*ENTRIES SUPPLIED:*
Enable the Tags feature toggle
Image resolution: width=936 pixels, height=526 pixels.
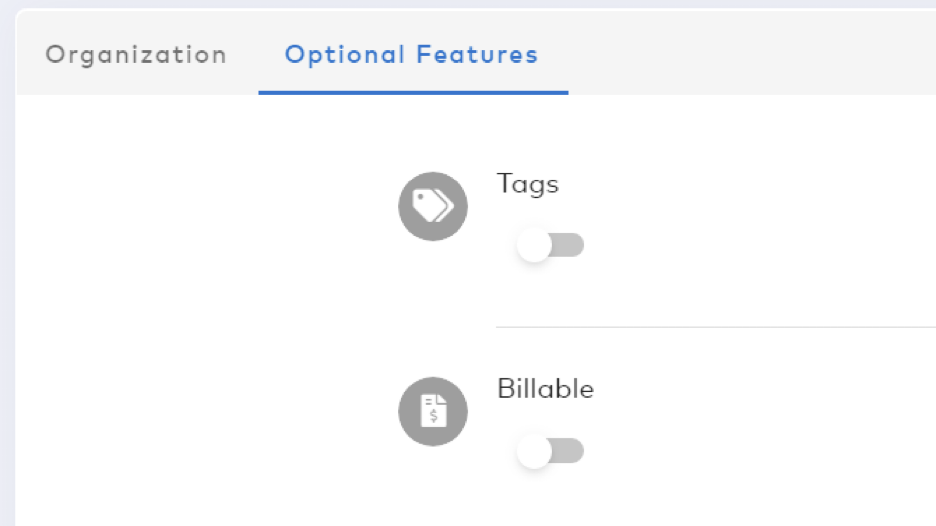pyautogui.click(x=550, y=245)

---

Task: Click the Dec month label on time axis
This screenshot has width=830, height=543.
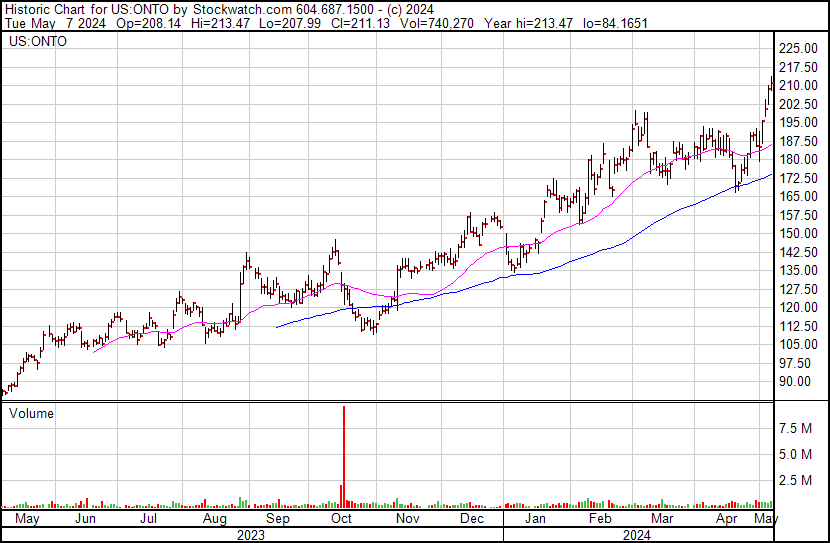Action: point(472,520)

...

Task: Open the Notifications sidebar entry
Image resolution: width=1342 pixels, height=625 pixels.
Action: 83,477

*EXERCISE DESCRIPTION:* Among the lines above, which ones hold the string "Task"? Show them.

*PROBLEM SOLUTION:*
Task: Click the Dec month label on time axis
Task: Open the Notifications sidebar entry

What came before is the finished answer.